TASK INSTRUCTIONS:
The entries that follow include a run beginning at the line with "Given: Click the UTV" and ending at the line with "The image size is (1430, 492)."; restate that run word for word and leave the rest out.

PROVIDED MATERIAL:
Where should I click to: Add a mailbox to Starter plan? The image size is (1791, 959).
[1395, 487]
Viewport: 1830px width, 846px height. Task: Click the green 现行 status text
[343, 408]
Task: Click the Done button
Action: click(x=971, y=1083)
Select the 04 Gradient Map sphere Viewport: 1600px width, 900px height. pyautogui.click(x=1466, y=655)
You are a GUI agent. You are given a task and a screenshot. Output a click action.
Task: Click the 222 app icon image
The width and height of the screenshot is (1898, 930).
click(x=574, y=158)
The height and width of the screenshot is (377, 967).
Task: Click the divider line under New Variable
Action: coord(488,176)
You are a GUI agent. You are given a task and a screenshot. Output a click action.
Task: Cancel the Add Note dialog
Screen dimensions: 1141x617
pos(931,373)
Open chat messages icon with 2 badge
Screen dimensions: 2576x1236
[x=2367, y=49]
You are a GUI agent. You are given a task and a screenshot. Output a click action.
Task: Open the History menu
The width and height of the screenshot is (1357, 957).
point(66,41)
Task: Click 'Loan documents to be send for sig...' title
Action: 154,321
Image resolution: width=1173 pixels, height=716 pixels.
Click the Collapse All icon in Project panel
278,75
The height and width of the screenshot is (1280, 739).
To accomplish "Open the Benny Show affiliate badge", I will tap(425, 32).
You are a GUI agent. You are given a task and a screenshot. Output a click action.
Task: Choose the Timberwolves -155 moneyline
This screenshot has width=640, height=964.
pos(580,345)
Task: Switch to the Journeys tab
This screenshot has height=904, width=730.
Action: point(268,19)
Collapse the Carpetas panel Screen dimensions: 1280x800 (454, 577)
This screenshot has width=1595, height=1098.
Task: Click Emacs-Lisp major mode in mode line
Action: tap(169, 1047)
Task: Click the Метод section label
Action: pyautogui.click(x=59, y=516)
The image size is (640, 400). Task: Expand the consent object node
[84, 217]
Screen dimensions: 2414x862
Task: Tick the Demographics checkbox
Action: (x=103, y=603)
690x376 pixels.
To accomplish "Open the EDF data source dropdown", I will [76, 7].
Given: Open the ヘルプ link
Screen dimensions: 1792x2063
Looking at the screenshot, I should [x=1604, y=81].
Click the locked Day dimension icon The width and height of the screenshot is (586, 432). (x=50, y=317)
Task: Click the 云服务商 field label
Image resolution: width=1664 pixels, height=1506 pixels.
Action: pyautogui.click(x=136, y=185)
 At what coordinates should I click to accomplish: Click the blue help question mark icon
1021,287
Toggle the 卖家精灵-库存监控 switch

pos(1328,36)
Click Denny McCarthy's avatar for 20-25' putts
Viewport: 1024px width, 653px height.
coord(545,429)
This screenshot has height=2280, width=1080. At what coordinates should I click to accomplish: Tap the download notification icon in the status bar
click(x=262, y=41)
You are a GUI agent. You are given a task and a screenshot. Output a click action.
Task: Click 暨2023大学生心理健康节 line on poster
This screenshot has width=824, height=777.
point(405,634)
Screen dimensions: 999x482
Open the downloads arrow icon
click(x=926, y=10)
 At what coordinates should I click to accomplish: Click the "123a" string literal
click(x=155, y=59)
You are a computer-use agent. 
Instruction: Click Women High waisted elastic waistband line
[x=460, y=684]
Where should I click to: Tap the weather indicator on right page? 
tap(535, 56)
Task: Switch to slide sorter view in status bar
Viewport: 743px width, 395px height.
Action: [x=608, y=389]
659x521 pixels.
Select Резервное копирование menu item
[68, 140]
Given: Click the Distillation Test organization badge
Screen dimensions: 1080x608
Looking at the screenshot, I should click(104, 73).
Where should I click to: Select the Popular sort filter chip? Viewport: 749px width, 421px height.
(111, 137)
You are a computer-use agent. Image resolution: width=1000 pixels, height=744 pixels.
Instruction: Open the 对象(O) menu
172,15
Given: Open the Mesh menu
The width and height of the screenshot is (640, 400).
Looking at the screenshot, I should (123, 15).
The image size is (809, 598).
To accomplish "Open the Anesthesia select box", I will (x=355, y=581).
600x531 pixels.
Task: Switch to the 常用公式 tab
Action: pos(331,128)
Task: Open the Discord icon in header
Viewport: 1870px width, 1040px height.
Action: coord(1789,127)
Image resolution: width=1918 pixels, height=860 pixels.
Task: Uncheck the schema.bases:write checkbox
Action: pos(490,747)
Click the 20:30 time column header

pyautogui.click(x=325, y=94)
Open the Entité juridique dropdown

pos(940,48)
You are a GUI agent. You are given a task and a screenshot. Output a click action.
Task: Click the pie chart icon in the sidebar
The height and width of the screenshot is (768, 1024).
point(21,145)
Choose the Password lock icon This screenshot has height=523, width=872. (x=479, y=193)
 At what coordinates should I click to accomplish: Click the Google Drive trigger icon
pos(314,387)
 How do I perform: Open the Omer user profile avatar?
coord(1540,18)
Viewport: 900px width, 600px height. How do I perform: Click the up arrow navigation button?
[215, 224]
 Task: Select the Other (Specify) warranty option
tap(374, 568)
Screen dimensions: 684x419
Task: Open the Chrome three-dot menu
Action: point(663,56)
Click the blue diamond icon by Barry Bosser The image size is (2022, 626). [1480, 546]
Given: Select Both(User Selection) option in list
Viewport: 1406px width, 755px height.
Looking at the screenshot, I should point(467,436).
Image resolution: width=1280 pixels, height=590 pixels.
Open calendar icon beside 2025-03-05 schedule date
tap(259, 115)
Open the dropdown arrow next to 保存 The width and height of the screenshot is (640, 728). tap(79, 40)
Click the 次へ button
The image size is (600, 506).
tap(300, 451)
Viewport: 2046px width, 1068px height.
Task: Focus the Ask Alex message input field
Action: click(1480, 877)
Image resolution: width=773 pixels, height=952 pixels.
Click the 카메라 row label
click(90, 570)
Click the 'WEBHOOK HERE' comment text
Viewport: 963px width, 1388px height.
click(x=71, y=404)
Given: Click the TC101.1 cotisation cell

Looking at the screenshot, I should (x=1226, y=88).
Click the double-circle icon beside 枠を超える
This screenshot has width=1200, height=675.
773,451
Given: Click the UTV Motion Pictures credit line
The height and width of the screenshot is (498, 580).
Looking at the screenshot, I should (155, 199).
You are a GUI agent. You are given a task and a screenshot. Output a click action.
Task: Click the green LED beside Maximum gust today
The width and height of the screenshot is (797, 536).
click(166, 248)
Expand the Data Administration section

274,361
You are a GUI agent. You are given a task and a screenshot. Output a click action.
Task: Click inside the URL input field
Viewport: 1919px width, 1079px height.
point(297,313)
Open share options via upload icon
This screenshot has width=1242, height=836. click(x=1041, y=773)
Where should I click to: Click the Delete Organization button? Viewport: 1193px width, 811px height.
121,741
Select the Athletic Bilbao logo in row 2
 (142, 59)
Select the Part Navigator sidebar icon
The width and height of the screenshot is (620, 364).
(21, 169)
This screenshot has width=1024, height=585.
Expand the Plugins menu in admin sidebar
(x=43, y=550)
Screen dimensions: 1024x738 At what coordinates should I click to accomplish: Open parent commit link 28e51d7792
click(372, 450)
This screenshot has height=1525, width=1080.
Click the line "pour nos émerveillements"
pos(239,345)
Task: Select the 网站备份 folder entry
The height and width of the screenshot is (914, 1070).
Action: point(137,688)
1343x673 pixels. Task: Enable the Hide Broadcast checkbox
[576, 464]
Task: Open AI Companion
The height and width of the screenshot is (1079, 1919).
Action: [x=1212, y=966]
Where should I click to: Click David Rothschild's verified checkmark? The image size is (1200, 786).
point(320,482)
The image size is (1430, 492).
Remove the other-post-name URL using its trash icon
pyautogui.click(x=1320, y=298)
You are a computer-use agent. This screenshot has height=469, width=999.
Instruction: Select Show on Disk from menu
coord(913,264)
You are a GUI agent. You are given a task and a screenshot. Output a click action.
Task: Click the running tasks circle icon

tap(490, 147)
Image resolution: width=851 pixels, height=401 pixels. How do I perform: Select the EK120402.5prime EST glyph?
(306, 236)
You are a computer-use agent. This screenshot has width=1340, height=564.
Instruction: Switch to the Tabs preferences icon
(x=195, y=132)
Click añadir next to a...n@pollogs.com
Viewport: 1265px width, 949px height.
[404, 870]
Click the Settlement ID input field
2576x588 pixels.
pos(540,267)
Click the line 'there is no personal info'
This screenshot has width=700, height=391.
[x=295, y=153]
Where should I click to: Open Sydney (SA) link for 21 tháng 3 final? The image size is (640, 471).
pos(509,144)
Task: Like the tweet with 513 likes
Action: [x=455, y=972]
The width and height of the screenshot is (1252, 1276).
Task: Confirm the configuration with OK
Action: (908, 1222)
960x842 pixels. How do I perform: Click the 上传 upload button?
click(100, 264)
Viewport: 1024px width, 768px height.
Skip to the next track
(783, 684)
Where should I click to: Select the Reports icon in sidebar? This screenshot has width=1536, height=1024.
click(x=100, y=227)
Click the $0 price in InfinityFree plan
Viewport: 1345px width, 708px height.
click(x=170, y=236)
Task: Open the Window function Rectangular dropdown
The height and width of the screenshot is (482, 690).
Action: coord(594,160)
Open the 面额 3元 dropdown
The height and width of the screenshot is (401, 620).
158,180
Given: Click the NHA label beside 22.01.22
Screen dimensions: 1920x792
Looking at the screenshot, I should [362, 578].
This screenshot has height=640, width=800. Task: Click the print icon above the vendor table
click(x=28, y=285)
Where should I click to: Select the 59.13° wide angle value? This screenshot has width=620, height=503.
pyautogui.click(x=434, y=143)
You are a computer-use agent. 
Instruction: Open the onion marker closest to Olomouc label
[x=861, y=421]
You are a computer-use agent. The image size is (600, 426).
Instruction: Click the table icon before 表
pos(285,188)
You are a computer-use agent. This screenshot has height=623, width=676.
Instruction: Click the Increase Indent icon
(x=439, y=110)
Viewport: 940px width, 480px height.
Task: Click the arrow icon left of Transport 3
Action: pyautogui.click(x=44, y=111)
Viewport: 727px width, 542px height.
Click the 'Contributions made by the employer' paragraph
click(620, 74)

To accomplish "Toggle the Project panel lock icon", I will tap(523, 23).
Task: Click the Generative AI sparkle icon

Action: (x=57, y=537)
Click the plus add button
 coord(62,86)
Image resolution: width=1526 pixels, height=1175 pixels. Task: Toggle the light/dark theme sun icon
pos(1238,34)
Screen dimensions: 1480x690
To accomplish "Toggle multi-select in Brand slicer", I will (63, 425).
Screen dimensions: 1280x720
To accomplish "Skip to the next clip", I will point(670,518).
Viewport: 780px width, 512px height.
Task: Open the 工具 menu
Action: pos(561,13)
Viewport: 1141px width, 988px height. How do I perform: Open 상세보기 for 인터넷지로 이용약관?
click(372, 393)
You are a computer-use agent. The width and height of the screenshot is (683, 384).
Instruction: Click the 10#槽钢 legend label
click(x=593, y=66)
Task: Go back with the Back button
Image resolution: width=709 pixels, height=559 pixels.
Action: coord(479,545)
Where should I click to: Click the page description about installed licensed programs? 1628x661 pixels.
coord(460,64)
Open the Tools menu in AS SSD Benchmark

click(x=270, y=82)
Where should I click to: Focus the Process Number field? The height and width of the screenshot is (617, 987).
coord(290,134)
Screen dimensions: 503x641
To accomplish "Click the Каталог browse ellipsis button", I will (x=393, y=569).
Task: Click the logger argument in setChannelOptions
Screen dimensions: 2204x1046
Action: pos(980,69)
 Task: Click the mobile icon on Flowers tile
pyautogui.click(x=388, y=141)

EXERCISE RESULT:
Given: Click the UTV Motion Pictures credit line
The height and width of the screenshot is (498, 580).
Looking at the screenshot, I should (155, 199).
You are a GUI agent. You are given a task and a screenshot. Output a click action.
Task: Click the green LED beside Maximum gust today
The width and height of the screenshot is (797, 536).
click(166, 248)
Expand the Data Administration section

274,361
You are a GUI agent. You are given a task and a screenshot. Output a click action.
Task: Click inside the URL input field
Viewport: 1919px width, 1079px height.
point(297,313)
Open share options via upload icon
This screenshot has width=1242, height=836. click(x=1041, y=773)
Where should I click to: Click the Delete Organization button? Viewport: 1193px width, 811px height.
121,741
Select the Athletic Bilbao logo in row 2
 (142, 59)
Select the Part Navigator sidebar icon
The width and height of the screenshot is (620, 364).
(21, 169)
This screenshot has width=1024, height=585.
Expand the Plugins menu in admin sidebar
(x=43, y=550)
Screen dimensions: 1024x738 At what coordinates should I click to accomplish: Open parent commit link 28e51d7792
click(372, 450)
This screenshot has height=1525, width=1080.
Click the line "pour nos émerveillements"
pos(239,345)
Task: Select the 网站备份 folder entry
The height and width of the screenshot is (914, 1070).
Action: point(137,688)
1343x673 pixels. Task: Enable the Hide Broadcast checkbox
[576, 464]
Task: Open AI Companion
The height and width of the screenshot is (1079, 1919).
Action: [x=1212, y=966]
Where should I click to: Click David Rothschild's verified checkmark? The image size is (1200, 786).
point(320,482)
The image size is (1430, 492).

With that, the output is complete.